In addition to Steratore, who works for CBS and officiated from 2003 to 2018, other former officials who transitioned to become television analysts include ESPN's John Parry, who officiated from 2000 to 2018 and was the head referee for Super Bowl LIII, and NBC's Terry McAulay, who officiated from 1998 to 2017.

When asked about Rodgers' comments Wednesday, Goodell pushed back.

"Are we losing people from the field to the booth? There are some that never even officiated on the NFL field, and so we didn't lose anyone," Goodell said. "We may have lost them from our office, but we didn't lose them from officiating on the field. Others are taking on that responsibility at the end of their careers. So, I do not think that's a factor at all. Zero."

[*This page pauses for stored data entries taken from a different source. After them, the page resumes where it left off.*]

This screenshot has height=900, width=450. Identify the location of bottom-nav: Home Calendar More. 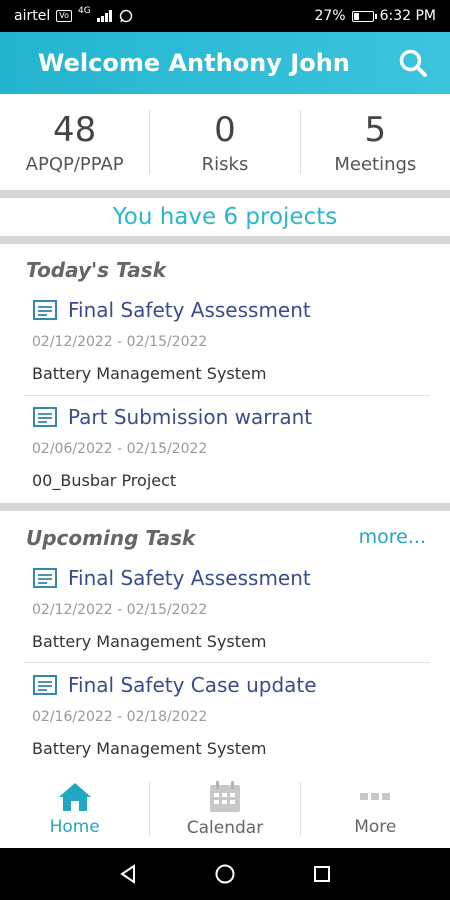
(225, 809).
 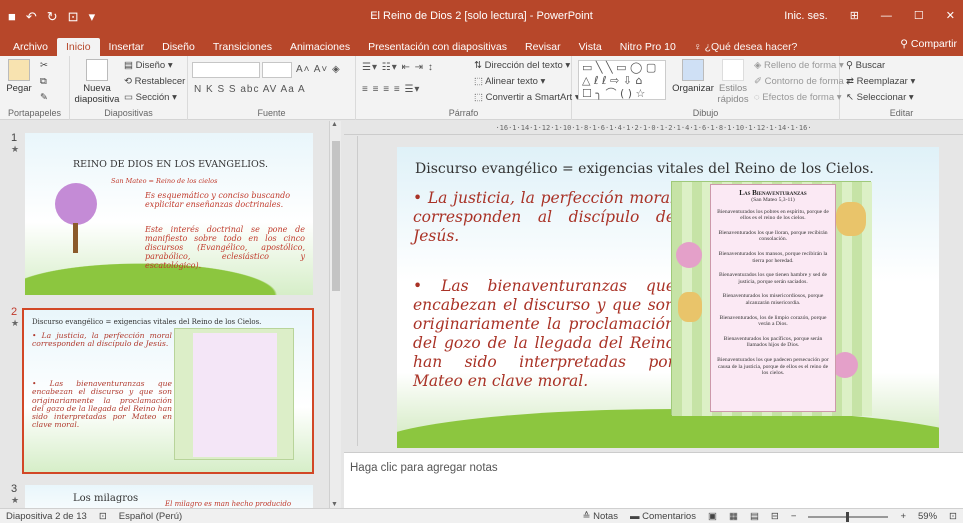 I want to click on zoom-level: 59%, so click(x=928, y=516).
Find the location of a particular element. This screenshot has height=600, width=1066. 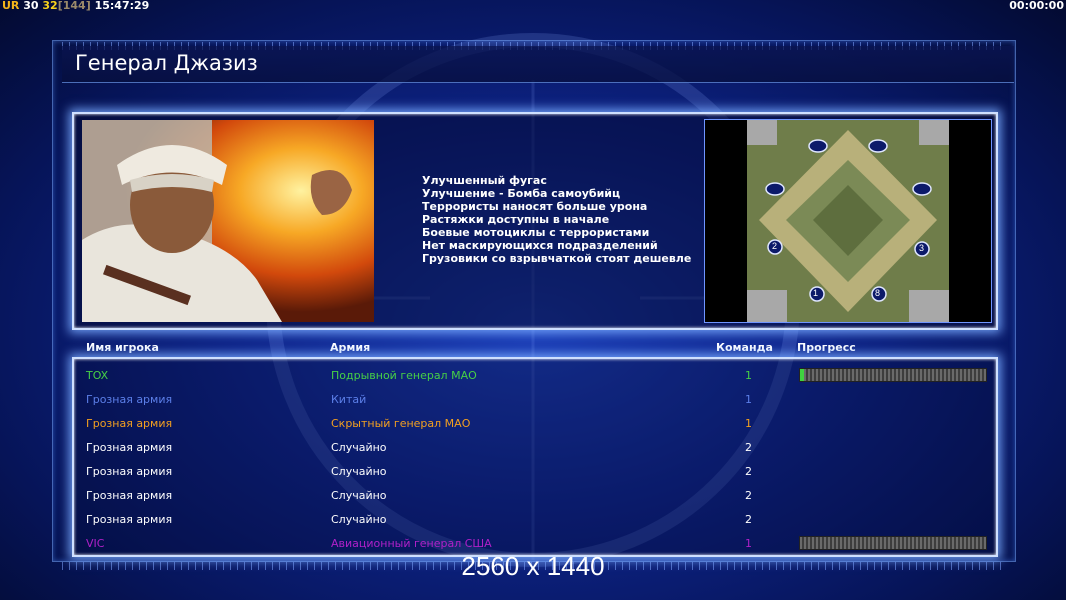

player-name: TOX is located at coordinates (98, 376).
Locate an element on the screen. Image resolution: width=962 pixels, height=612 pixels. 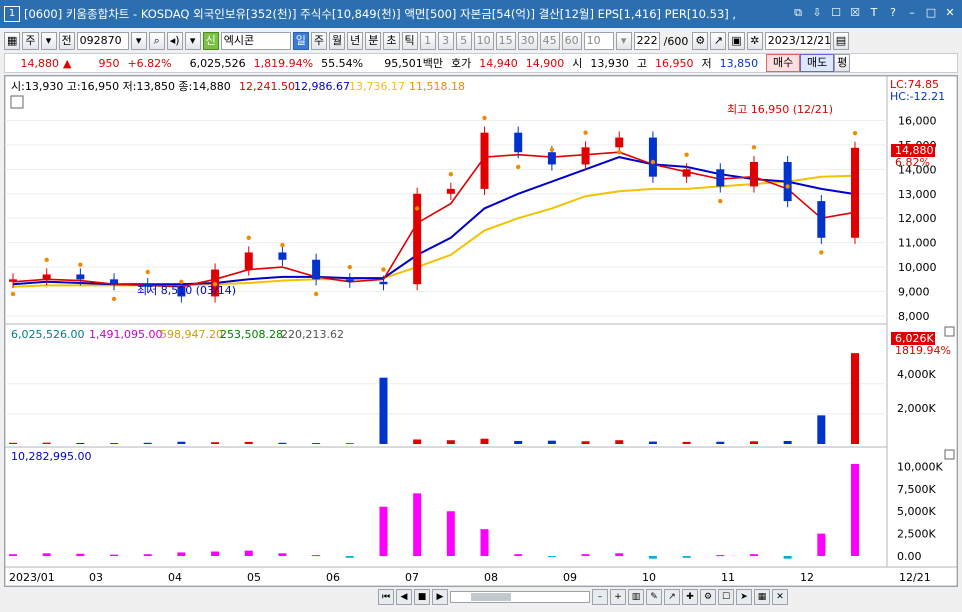
chart-tool-icon: ↗ is located at coordinates (718, 41).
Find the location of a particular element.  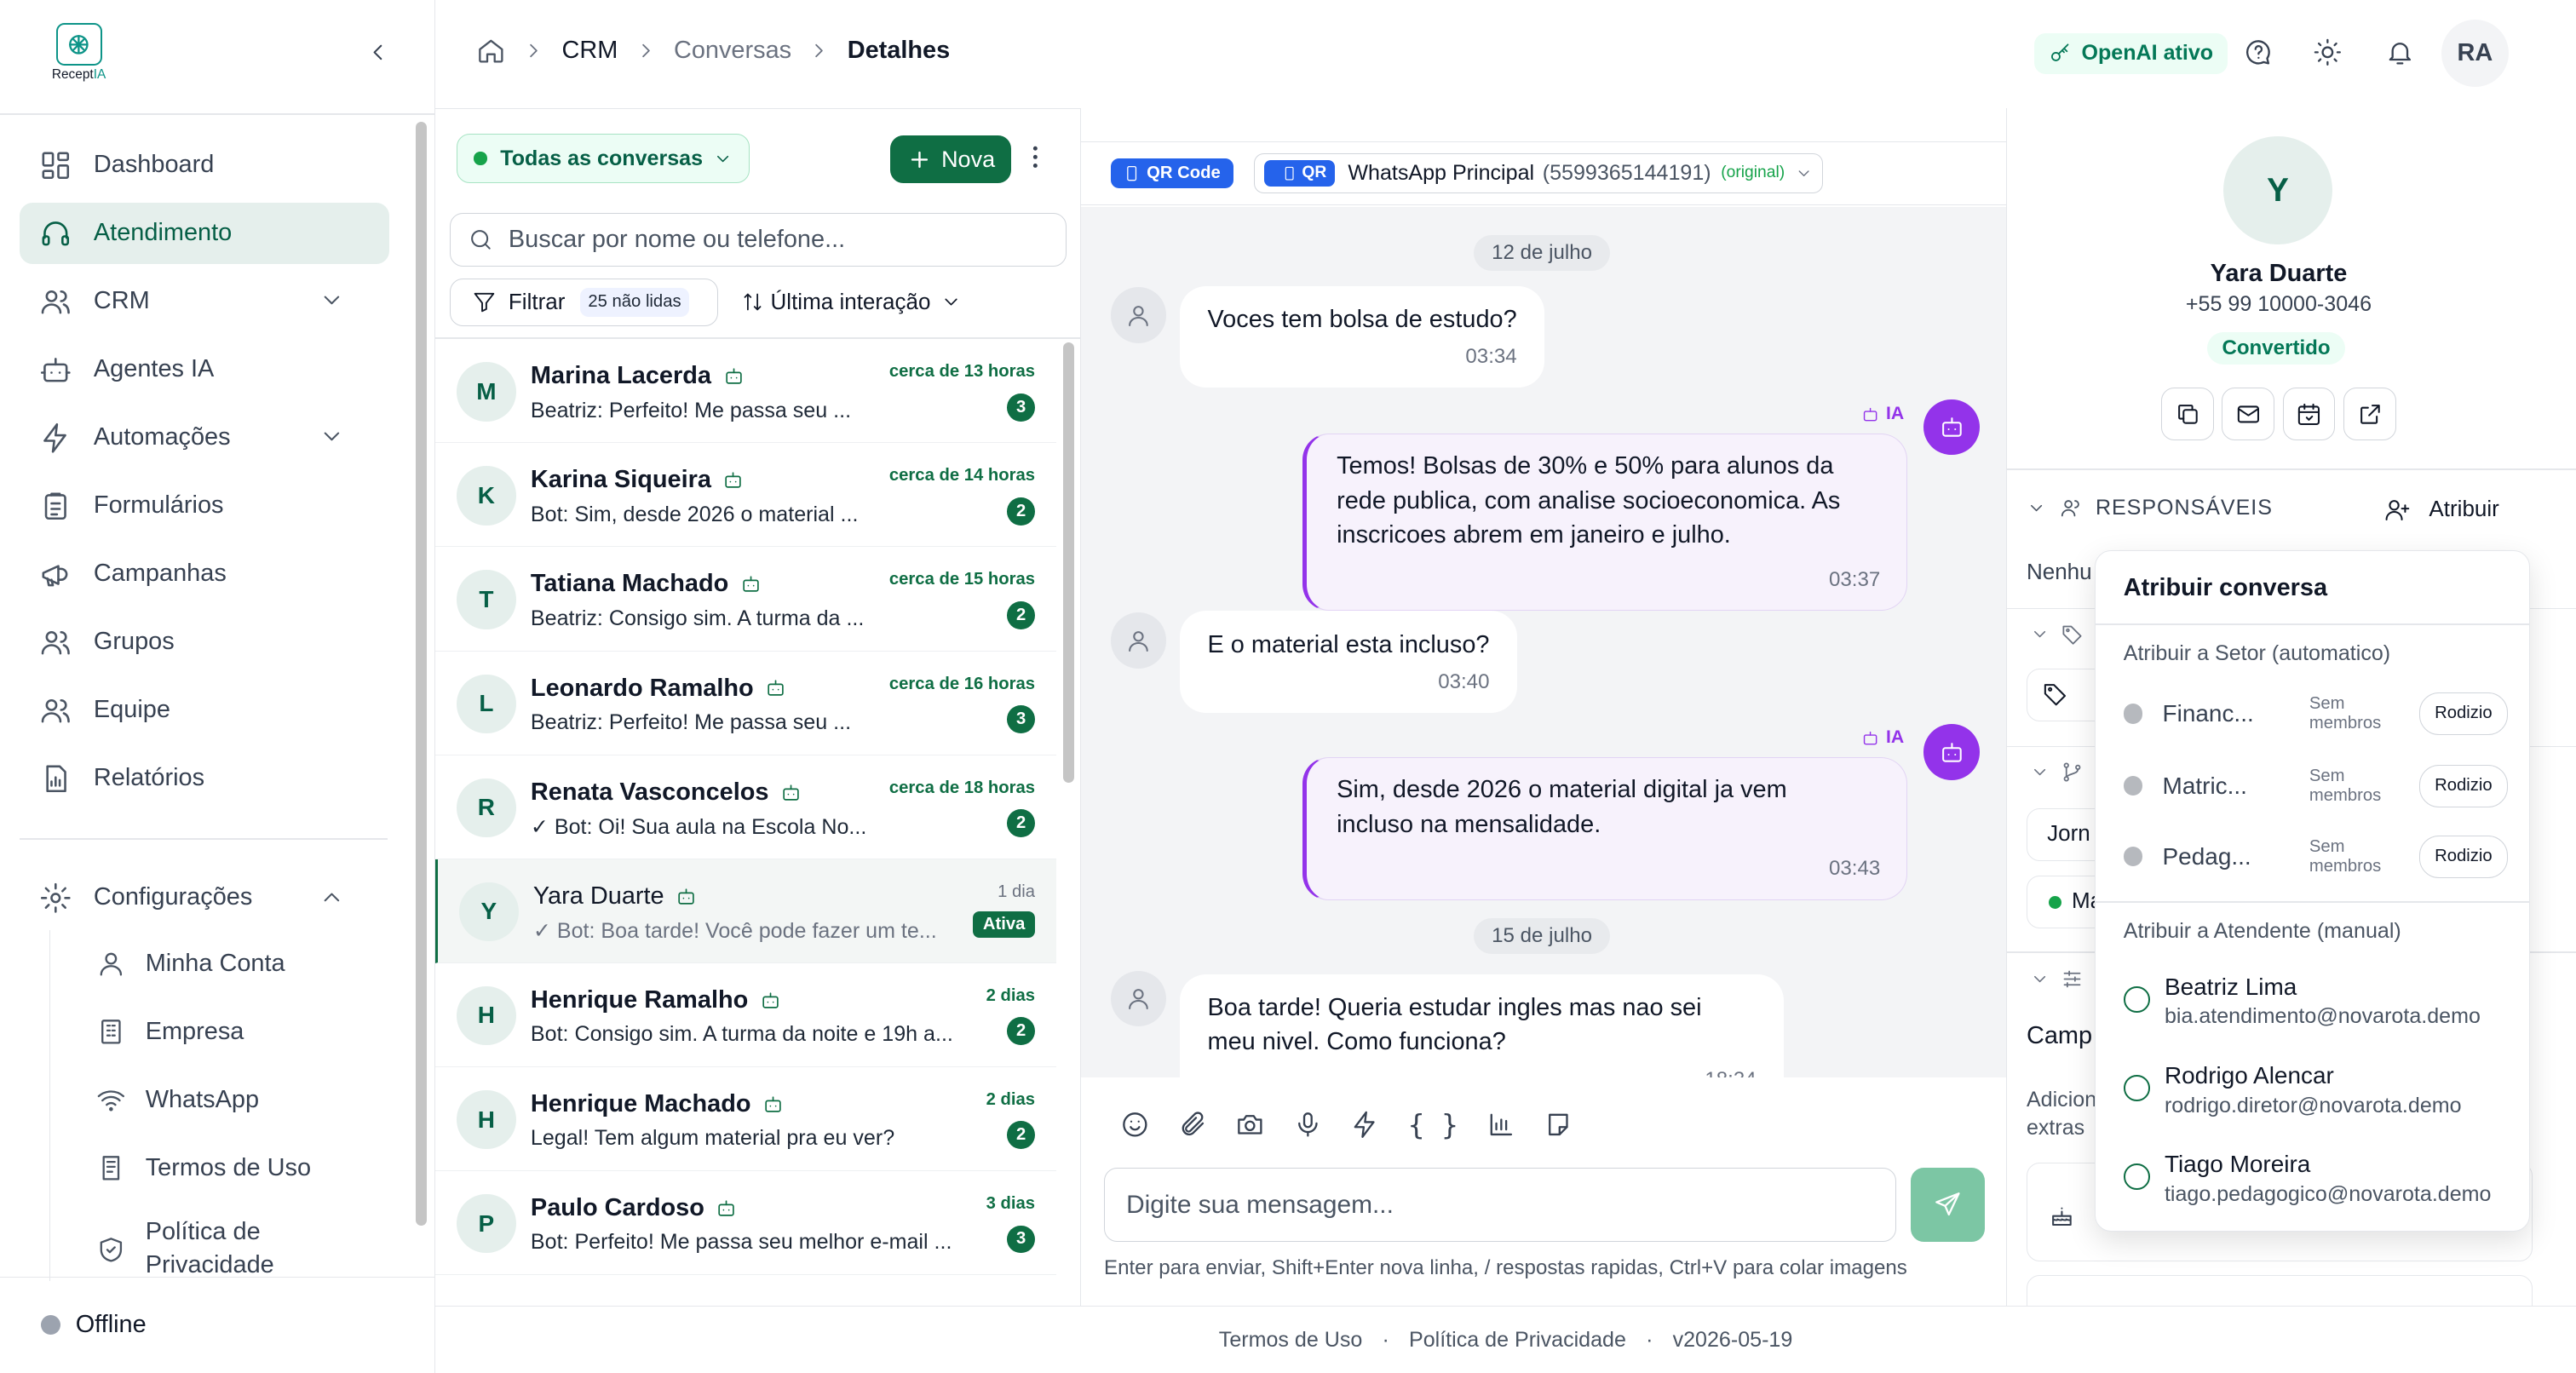

divider is located at coordinates (2291, 469).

Other notable topics Goodell discussed:

Diversity in hiring: Two Black candidates have filled head coach and general manager vacancies this hiring cycle -- Houston Texans head coach DeMeco Ryans and Tennessee Titans GM Ran Carthon. Goodell said he sees progress but there's more work ahead for the league. He said he was pleased with the NFL's Accelerator program that introduces top minority candidates to team owners and pointed out that Carthon first met the Titans' ownership during the program in December.

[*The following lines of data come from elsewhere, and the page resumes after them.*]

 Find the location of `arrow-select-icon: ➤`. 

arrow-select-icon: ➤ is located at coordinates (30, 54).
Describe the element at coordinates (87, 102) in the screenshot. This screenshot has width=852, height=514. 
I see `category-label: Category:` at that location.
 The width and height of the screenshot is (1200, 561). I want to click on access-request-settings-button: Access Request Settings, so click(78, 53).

Pro Bowl: Goodell said the new format of the new Pro Bowl Games was a "pivotal moment" for the NFL. He said the players loved the new format, which combined several competitions and three flag football games. He said that flag football is a priority for the NFL. He said he doesn't see the Pro Bowl returning to a tackle football game in the future.

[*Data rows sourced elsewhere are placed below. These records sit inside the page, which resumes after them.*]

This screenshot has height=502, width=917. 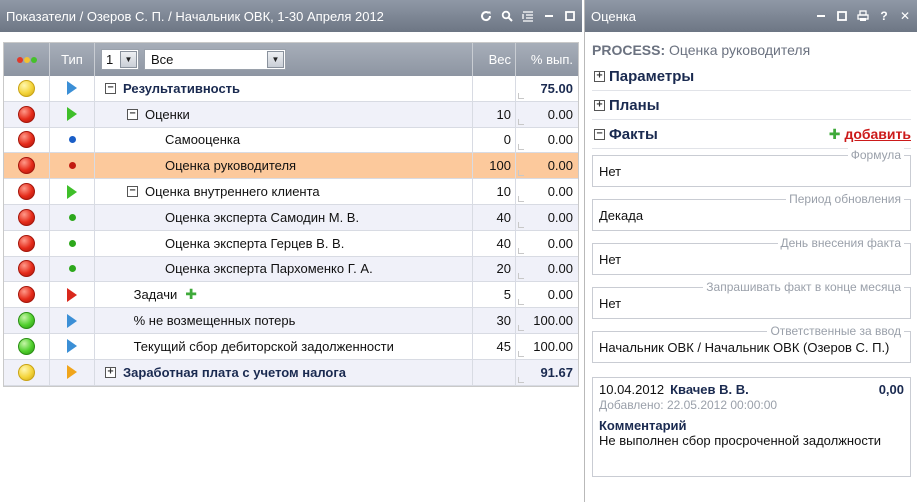 What do you see at coordinates (878, 134) in the screenshot?
I see `add-fact-link: добавить` at bounding box center [878, 134].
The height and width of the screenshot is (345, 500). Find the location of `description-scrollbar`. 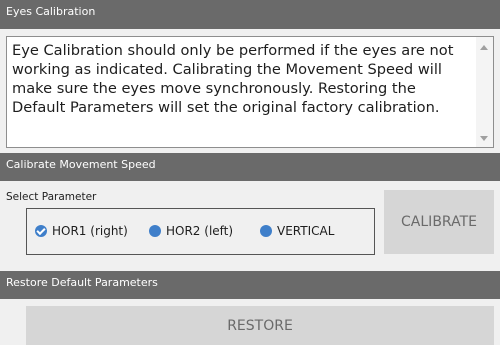

description-scrollbar is located at coordinates (484, 92).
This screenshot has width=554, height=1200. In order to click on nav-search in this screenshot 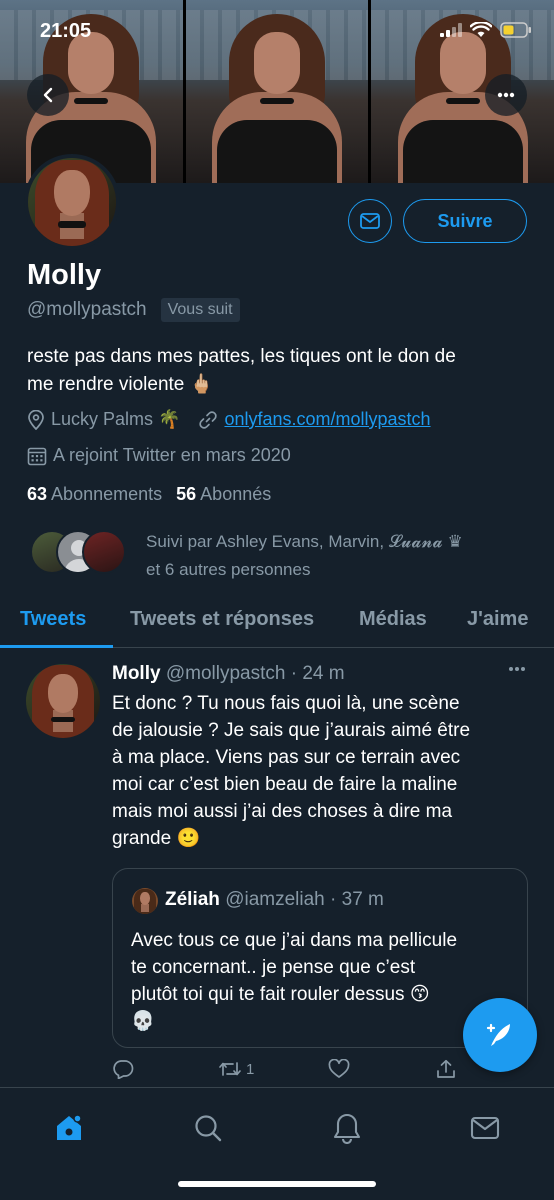, I will do `click(208, 1128)`.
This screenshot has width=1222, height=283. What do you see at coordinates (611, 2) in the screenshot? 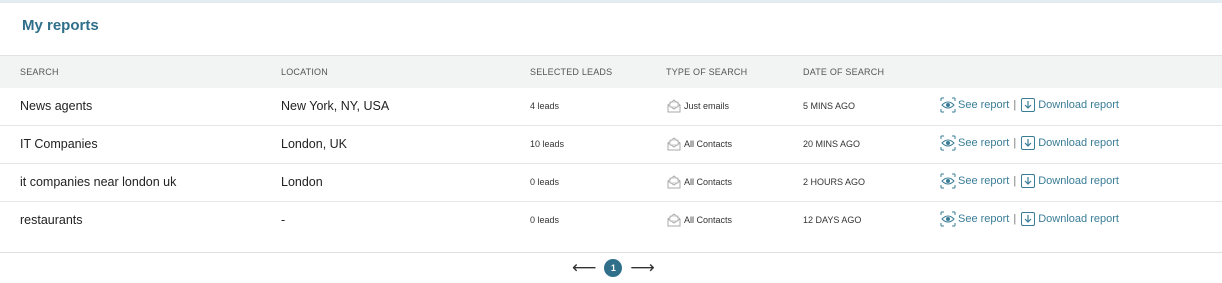
I see `top-divider` at bounding box center [611, 2].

Flex scheduling: Goodell said he wouldn't be surprised if flexible scheduling is introduced to Amazon Prime's "Thursday Night Football" package. The league has used flexible scheduling for years with NBC's "Sunday Night Football" package and ESPN's "Monday Night Football" will have flex options in the 2023 season.

Injuries: Goodell acknowledged data released by the league that concussions rose 18% from last season (149 from 126) but said that is because the league had broader definitions of the injury and that more evaluations equal more concussions. He said the league will look into how to improve helmets for players and pointed out that the data released last week also found that injuries decreased from last season (5.6%).

Commanders investigation and sale: Goodell said there continues to be no timeline for the completion of Mary Jo White's investigation into sexual misconduct allegations against owner Dan Snyder. He also said he had no update on the sale of the franchise, whose process doesn't involve the league until a sale is agreed upon.